Set down exactly the lines below, starting at the one that contains "The width and height of the screenshot is (852, 533)." and ending at the one that contains "The width and height of the screenshot is (1850, 1064).", with both of those lines included and nothing else.

> Data for the task:

▼

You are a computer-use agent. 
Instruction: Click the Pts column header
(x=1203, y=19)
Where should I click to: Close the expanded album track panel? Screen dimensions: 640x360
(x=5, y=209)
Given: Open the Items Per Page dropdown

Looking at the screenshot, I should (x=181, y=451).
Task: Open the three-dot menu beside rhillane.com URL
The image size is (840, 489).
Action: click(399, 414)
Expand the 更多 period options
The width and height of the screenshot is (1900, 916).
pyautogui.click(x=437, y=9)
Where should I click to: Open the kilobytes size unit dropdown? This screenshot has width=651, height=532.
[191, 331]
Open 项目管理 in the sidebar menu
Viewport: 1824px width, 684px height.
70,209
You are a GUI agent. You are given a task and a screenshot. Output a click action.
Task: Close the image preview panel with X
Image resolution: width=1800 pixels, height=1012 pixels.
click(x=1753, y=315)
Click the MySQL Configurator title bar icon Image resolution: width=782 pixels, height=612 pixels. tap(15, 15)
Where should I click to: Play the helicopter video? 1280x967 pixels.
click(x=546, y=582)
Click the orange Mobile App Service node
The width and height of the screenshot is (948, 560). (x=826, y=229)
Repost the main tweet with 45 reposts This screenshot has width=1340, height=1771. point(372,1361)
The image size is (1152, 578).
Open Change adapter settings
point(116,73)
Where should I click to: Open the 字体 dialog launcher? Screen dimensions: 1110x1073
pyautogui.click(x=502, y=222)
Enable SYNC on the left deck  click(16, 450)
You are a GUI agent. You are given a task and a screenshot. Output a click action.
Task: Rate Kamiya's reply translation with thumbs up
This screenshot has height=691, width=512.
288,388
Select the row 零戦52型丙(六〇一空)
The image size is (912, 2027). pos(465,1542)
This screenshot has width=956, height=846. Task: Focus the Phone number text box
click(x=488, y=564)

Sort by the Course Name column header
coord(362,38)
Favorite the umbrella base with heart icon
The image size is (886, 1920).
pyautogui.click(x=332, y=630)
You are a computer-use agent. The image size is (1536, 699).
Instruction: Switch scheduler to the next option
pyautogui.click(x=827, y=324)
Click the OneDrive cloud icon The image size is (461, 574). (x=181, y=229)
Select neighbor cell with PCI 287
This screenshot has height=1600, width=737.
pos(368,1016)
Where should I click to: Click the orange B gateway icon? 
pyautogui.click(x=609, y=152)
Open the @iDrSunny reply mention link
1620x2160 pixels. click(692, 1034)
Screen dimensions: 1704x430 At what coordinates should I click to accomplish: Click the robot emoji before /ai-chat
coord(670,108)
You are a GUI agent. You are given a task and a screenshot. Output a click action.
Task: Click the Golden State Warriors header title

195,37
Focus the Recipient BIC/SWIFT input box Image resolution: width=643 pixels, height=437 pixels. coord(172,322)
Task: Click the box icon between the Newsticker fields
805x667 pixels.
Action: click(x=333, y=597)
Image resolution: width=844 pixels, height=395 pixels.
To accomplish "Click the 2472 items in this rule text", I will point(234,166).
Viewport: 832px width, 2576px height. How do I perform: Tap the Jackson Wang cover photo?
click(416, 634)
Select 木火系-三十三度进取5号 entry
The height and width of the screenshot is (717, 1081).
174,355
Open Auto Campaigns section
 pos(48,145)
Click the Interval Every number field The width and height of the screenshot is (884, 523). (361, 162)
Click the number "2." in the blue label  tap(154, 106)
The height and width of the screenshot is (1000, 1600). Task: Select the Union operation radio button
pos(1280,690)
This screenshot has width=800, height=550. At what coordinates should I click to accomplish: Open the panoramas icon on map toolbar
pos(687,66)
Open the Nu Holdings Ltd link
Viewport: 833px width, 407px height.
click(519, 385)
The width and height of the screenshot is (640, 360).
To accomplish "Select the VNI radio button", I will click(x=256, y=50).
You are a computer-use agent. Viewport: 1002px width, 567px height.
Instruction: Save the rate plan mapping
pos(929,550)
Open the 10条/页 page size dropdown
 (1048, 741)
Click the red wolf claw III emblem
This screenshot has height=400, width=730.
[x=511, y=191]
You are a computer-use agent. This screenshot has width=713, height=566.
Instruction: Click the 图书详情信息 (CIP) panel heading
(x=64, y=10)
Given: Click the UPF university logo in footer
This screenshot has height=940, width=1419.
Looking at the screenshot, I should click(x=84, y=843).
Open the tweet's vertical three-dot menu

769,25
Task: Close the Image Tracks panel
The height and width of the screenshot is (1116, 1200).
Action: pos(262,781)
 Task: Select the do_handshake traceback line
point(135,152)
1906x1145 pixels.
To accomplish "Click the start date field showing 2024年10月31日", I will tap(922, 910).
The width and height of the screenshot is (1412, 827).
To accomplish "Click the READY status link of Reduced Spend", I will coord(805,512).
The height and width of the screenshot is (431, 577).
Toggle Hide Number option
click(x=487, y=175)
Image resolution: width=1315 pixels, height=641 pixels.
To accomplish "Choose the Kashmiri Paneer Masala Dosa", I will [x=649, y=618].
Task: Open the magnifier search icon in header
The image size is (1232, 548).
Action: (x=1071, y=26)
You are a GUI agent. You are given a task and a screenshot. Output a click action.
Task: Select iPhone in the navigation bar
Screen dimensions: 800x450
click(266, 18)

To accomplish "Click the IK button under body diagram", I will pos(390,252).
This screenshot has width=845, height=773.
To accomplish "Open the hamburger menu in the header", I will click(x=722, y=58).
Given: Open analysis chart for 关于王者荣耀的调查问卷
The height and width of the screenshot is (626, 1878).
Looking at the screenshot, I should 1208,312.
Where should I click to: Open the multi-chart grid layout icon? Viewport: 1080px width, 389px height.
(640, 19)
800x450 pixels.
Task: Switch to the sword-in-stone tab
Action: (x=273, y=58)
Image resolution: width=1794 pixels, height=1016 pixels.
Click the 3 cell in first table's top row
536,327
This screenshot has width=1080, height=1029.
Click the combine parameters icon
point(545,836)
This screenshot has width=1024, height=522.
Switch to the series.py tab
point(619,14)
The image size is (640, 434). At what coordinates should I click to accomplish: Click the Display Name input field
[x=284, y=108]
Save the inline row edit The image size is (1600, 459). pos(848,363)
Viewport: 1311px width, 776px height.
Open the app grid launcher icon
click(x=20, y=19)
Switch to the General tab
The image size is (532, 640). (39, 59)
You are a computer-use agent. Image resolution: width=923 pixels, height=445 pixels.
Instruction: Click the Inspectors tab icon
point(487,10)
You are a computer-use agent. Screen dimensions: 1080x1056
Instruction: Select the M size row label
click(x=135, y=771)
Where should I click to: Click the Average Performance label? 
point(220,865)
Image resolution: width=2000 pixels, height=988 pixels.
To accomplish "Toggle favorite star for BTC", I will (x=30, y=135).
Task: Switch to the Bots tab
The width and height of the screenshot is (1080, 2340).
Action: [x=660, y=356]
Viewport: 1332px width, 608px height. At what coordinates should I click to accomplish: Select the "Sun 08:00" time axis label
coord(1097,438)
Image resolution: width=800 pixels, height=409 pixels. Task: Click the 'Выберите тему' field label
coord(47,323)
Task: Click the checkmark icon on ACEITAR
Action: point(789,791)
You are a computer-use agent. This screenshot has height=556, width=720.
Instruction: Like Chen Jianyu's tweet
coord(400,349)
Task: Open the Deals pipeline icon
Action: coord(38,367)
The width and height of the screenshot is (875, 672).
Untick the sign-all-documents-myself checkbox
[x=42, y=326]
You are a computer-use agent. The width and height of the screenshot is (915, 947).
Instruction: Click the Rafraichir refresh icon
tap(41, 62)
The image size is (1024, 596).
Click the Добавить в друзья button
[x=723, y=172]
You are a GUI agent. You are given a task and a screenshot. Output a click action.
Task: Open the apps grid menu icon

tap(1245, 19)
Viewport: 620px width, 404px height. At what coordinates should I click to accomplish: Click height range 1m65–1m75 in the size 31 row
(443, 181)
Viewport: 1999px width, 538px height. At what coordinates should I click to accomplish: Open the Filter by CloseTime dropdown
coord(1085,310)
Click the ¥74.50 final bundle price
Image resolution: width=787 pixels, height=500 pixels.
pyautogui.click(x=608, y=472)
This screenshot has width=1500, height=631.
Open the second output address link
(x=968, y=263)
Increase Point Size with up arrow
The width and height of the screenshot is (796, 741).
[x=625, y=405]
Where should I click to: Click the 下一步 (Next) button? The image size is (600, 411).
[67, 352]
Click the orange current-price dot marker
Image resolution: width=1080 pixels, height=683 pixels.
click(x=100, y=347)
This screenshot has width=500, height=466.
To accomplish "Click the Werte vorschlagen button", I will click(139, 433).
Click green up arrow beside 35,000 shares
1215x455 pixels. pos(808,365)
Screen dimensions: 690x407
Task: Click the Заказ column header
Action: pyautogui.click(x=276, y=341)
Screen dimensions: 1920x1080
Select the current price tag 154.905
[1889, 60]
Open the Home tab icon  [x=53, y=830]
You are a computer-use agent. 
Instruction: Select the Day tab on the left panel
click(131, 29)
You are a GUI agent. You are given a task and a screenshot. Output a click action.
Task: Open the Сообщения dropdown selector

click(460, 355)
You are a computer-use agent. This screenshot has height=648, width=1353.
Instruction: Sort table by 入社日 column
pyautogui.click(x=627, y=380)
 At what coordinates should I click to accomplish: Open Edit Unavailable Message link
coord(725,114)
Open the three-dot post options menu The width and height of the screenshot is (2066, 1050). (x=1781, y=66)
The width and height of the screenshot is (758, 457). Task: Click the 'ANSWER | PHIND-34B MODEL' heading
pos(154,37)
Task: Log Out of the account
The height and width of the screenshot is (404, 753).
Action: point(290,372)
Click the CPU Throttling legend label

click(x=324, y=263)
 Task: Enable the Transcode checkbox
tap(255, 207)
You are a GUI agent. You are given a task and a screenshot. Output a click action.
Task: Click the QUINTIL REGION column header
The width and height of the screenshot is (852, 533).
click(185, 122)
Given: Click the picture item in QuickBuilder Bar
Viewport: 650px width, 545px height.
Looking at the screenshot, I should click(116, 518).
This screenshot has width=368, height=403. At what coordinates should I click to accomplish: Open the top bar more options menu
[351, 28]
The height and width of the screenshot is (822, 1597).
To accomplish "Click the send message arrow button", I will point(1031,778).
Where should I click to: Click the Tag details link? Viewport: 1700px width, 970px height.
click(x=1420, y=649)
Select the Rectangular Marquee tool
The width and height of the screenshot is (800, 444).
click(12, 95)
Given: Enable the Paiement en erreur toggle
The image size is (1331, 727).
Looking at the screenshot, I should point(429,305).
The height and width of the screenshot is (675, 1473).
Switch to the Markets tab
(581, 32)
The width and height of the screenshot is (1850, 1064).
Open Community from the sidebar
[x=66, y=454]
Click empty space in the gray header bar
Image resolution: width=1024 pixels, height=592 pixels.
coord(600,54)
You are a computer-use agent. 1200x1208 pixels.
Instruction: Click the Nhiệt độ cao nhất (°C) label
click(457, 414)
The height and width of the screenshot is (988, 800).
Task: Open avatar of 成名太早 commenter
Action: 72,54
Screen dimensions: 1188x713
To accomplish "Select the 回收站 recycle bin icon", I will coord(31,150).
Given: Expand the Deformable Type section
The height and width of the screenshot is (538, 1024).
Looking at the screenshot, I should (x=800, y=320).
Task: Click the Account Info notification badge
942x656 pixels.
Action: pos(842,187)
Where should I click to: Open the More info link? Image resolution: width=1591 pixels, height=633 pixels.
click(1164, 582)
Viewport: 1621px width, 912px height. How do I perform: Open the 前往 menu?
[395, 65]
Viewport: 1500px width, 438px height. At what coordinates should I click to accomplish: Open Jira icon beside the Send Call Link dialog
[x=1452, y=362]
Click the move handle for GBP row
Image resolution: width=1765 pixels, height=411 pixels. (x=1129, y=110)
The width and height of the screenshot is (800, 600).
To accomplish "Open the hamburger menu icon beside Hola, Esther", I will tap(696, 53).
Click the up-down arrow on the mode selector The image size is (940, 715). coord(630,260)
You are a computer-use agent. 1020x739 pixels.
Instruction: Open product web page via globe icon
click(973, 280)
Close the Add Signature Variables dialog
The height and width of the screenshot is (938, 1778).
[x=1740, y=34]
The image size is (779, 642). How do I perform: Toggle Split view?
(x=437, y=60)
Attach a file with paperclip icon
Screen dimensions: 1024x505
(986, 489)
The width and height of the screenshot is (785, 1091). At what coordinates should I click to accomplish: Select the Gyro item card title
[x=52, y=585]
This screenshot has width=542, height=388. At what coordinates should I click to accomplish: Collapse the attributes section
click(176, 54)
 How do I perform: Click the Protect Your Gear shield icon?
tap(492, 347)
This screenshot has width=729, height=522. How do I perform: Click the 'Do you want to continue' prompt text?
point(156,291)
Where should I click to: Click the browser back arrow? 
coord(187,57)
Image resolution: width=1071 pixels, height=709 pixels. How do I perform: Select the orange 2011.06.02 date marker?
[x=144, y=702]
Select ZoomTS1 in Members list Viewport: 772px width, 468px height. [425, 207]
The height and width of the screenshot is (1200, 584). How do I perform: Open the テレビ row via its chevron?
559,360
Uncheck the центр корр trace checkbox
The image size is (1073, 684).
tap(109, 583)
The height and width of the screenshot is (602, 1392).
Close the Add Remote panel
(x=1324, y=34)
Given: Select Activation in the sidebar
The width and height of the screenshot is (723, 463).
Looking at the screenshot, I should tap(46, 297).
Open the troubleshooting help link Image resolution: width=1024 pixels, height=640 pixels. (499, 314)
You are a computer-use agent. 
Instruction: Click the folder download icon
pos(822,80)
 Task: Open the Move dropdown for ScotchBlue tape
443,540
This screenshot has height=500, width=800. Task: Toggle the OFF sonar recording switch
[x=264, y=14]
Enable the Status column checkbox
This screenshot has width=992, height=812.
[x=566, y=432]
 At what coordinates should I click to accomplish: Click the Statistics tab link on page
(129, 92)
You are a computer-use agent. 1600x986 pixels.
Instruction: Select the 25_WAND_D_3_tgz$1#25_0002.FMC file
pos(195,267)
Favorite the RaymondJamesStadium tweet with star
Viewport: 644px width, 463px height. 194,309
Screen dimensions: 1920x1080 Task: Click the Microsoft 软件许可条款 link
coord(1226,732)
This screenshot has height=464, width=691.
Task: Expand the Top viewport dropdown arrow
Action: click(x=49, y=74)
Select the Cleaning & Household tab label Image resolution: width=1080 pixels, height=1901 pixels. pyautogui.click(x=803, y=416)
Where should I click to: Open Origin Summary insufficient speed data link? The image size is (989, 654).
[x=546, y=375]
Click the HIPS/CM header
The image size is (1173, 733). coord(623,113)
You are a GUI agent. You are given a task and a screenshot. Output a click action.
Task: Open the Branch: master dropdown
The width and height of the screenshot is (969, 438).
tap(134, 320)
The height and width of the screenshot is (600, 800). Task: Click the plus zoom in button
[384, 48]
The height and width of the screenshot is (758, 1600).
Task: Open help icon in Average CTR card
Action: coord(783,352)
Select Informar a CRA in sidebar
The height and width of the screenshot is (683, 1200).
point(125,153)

▲

> Response area:
The width and height of the screenshot is (852, 533).
click(185, 122)
Given: Click the picture item in QuickBuilder Bar
Viewport: 650px width, 545px height.
Looking at the screenshot, I should click(116, 518).
This screenshot has width=368, height=403. At what coordinates should I click to accomplish: Open the top bar more options menu
[351, 28]
The height and width of the screenshot is (822, 1597).
To accomplish "Click the send message arrow button", I will point(1031,778).
Where should I click to: Click the Tag details link? Viewport: 1700px width, 970px height.
click(x=1420, y=649)
Select the Rectangular Marquee tool
The width and height of the screenshot is (800, 444).
click(12, 95)
Given: Enable the Paiement en erreur toggle
The image size is (1331, 727).
Looking at the screenshot, I should point(429,305).
The height and width of the screenshot is (675, 1473).
Switch to the Markets tab
(581, 32)
The width and height of the screenshot is (1850, 1064).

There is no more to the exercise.